这不看不知道,一看吓一跳。

    召宜看见几年不见的顾言观突然又出现在自己面前,面上的震惊一时都没掩住。

    她脱口而出:顾将军?

    顾言观看她一眼,不咸不淡地应了一声,而后又皱眉看回白倾沅,似乎在询问她要如何。

    白倾沅无辜极了,左脚不自觉地蹬了一下,随后便感受到一阵抽疼,痛苦的声音传遍在场每个人的耳朵。

    召宜被她的声音唤回注意,目光终于从顾言观脸上移开,忧心忡忡地看着白倾沅。

    这里的石子坐不得,那么离这里最近的,便是将军的屋子了吧?她提问道。

    众所周知的事情,顾言观只得又应了一声。

    召宜接着道:这位是西郡来的县主,如今扭了脚,可否劳烦将军将她先送去您的屋子暂坐一会儿?

    顾言观冷漠的神情扫过在场众人,召宜立时明白他的顾虑,解释道:将军放心,除了我,其余人都不会进去。

    泠鸢和南觅对此自然不大满意,可见这人面色真不算和善,又不好与他说嘴,只能先听从了召宜的安排。

    顾言观于众目睽睽之下,抱着白倾沅,堂而皇之地往自己的屋子去。

    他大步流星,走的飞快,只有泠鸢和南觅一路小跑着,紧赶慢赶才算勉强跟的上,其余一众丫鬟嬷嬷,除了两个被安排去拿药酒的,皆跟在召宜后头走着。

    召宜看着眼前顾言观抱着白倾沅的背影,莫名觉得一阵和谐,可她知道,这样的场面,万万不能出现在外人面前。

    于是她边走边严肃下令:今日之事,谁要是胆敢说出去半个字,在场所有人,就全部一起领板子。

    是,王妃放心。

    赵嬷嬷头一个答应下来,后头的丫鬟也都莫敢不从。

    顾言观虽走的快,但手脚却稳得很,一路抱着白倾沅也没让她颠着一下。

    白倾沅舒心得很,圈着他的脖子,将脑袋搁在他衣裳前,深深嗅着。

    真好,又见到顾先生了。她扬起一张笑脸,阳光刺得她将眼睛眯了眯。

    顾言观只要一低头,就能看见她带了些小傲娇的模样正深深凝望着自己,那眼神炽热,似要将人融化。

    泠鸢和南觅深一脚浅一脚跟在他们后头,听不见白倾沅的悄悄话,却能看出她越攀越自然的双手。

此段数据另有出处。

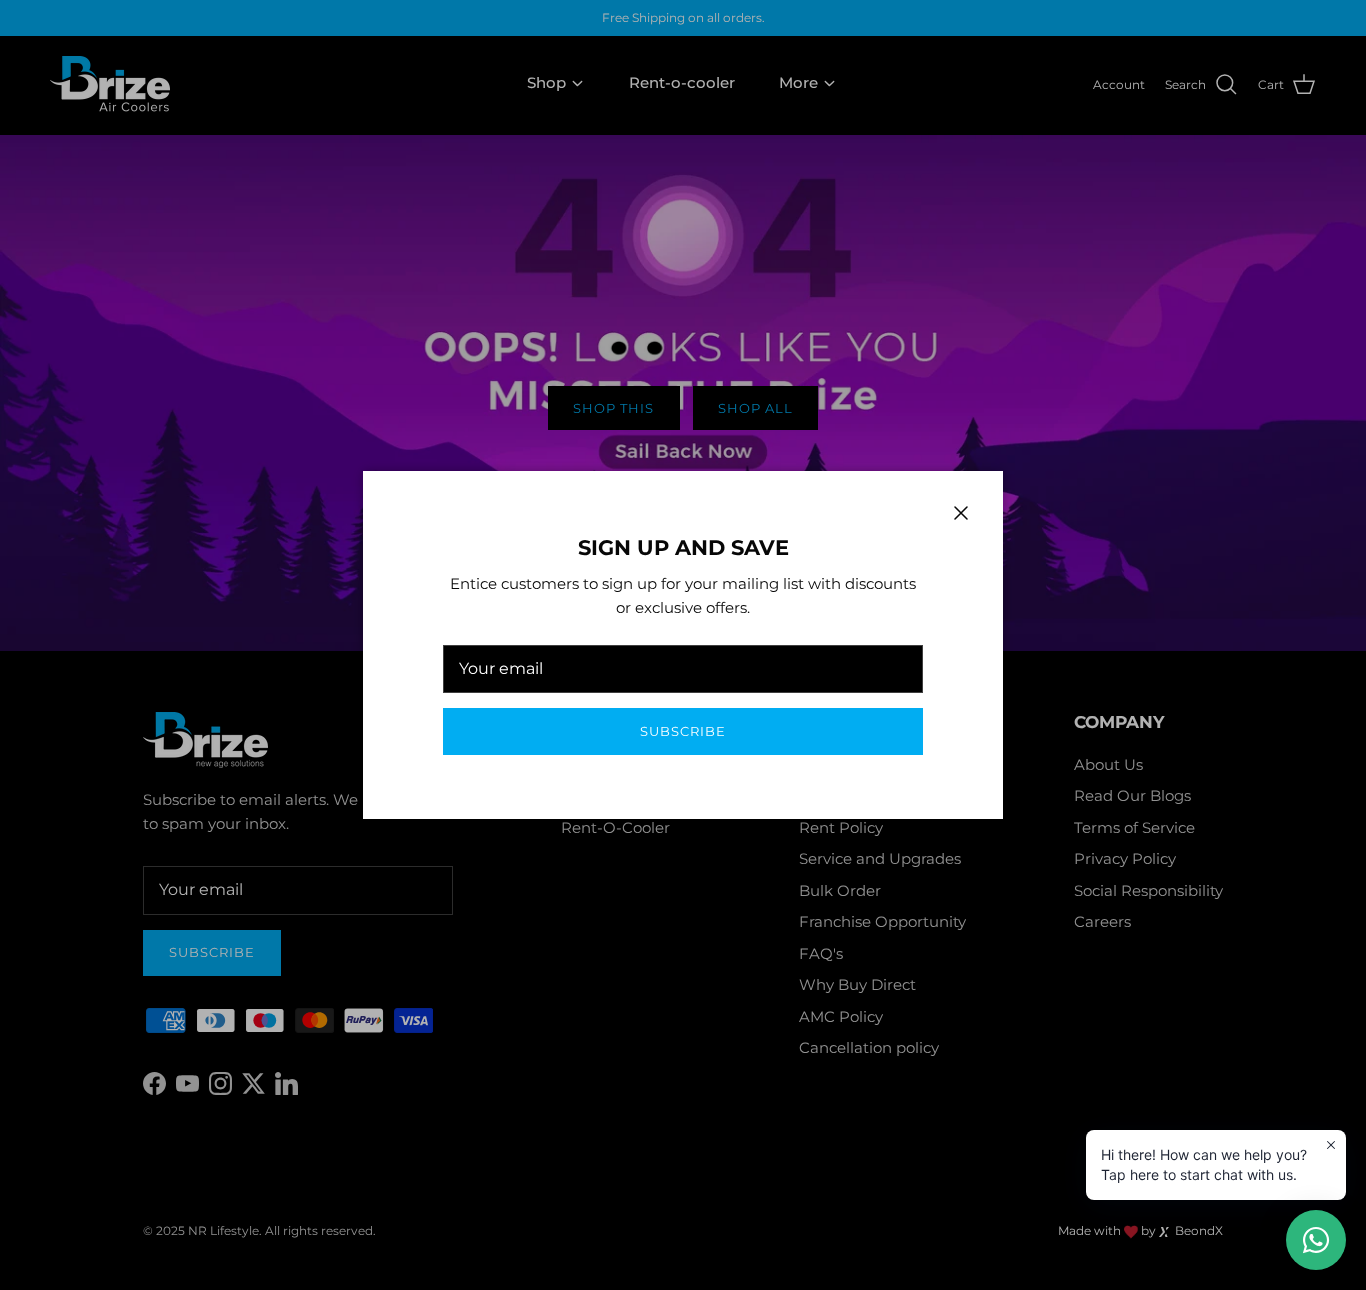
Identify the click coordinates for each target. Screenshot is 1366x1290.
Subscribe (683, 731)
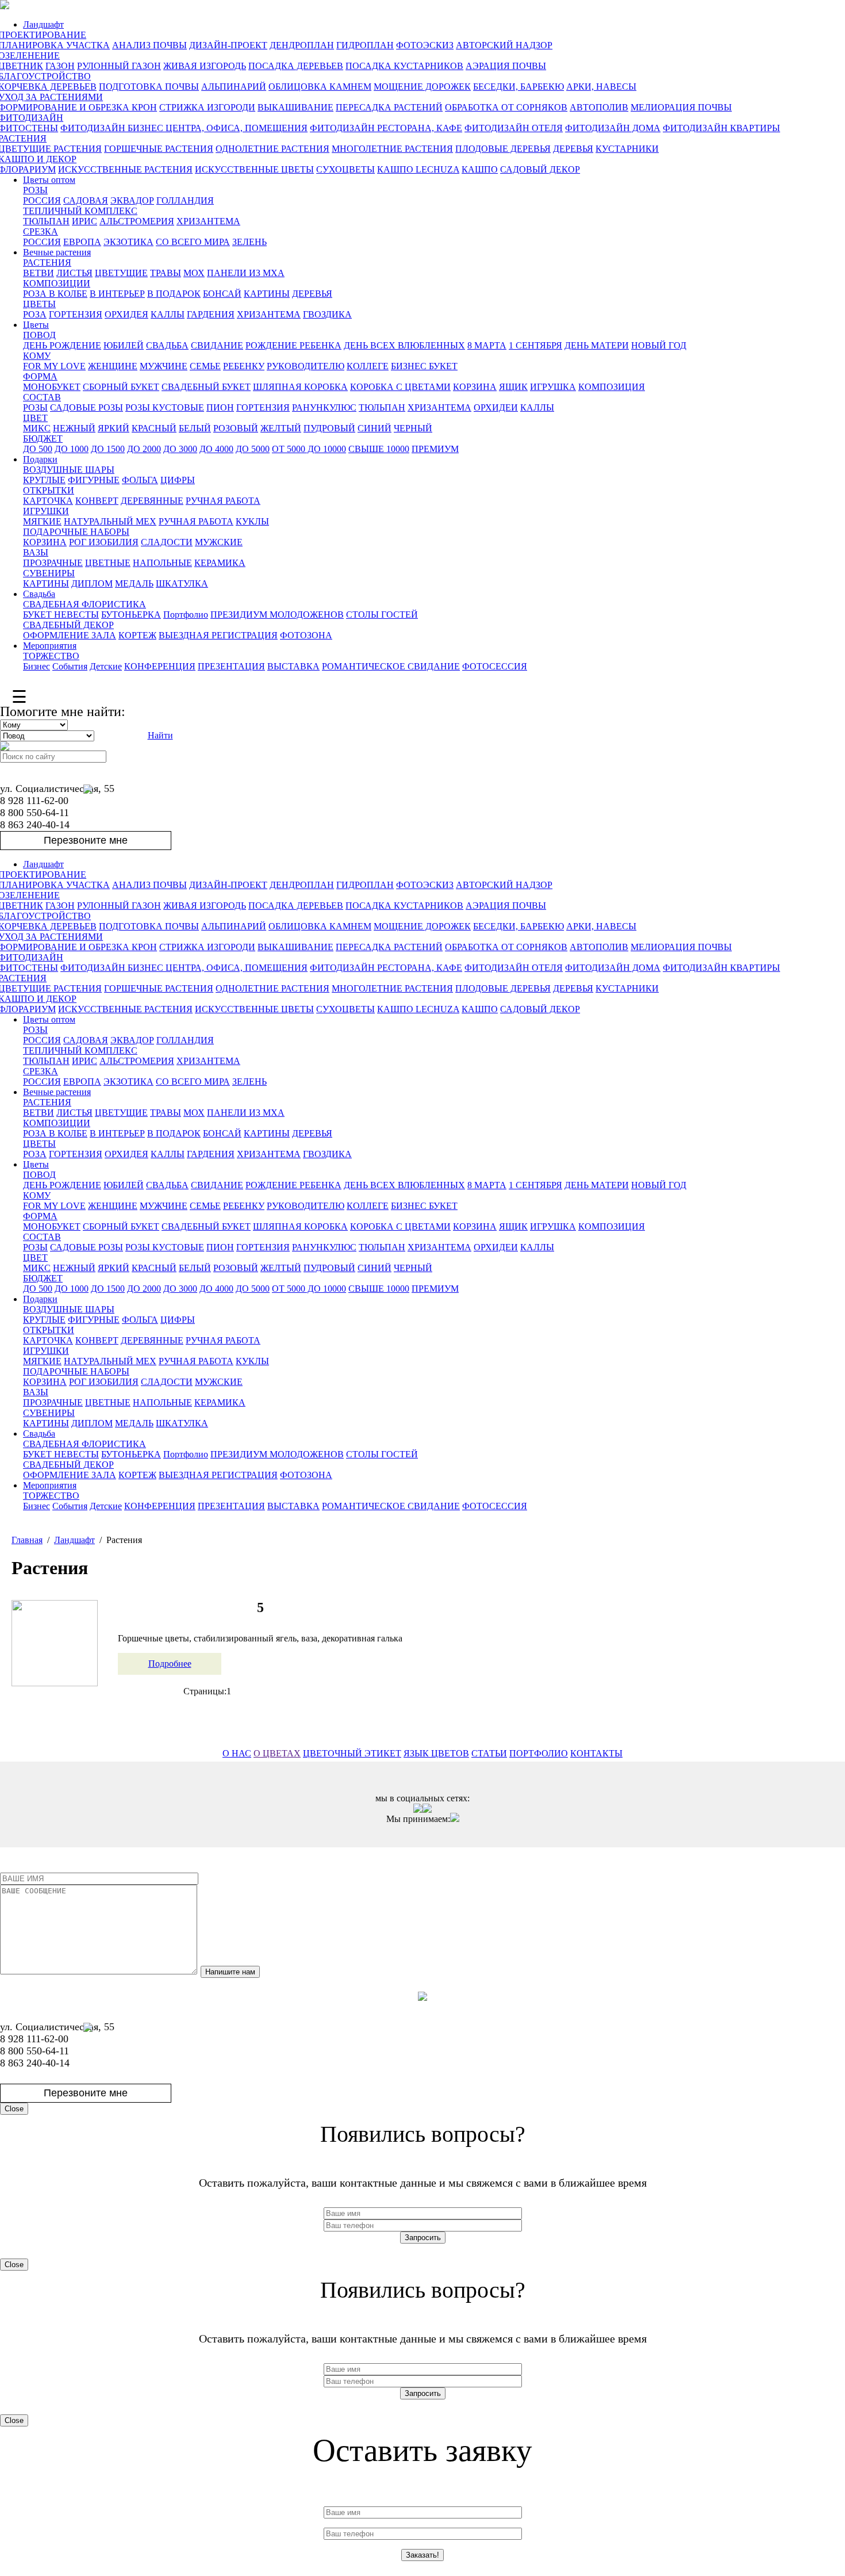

    南觅回想起从前她那些怪异的行踪,一切似乎都有了答案。

    顾言观不是个喜欢热闹的人,这一点召宜知道,所以她先前才会许诺他,只要自己能进去就行。

    而他也的确说到做到,只让召宜一个人进,其余的人,都被关在了外头。

    泠鸢不解道:让一个怀了孕的,去照顾一个崴了脚的,还让一个来历不明的男的站一旁看着?

    南觅劝她:咱们先看看吧,究竟如何,可不是咱们能做主的。

    顾言观听见外头泠鸢的声音,直觉那定是白倾沅自己教出来的丫鬟,否则这絮絮叨叨的劲儿,怎么能如此相像?

    召宜在给人上药,他便去外间倒了两盏温水,端进来放在了桌边。

    召宜余光瞥到,道了一声谢谢。

    偏白倾沅耍无赖似的道:这是白水么?我不喜欢喝白水,我喜欢喝甜的,最好加蜂蜜。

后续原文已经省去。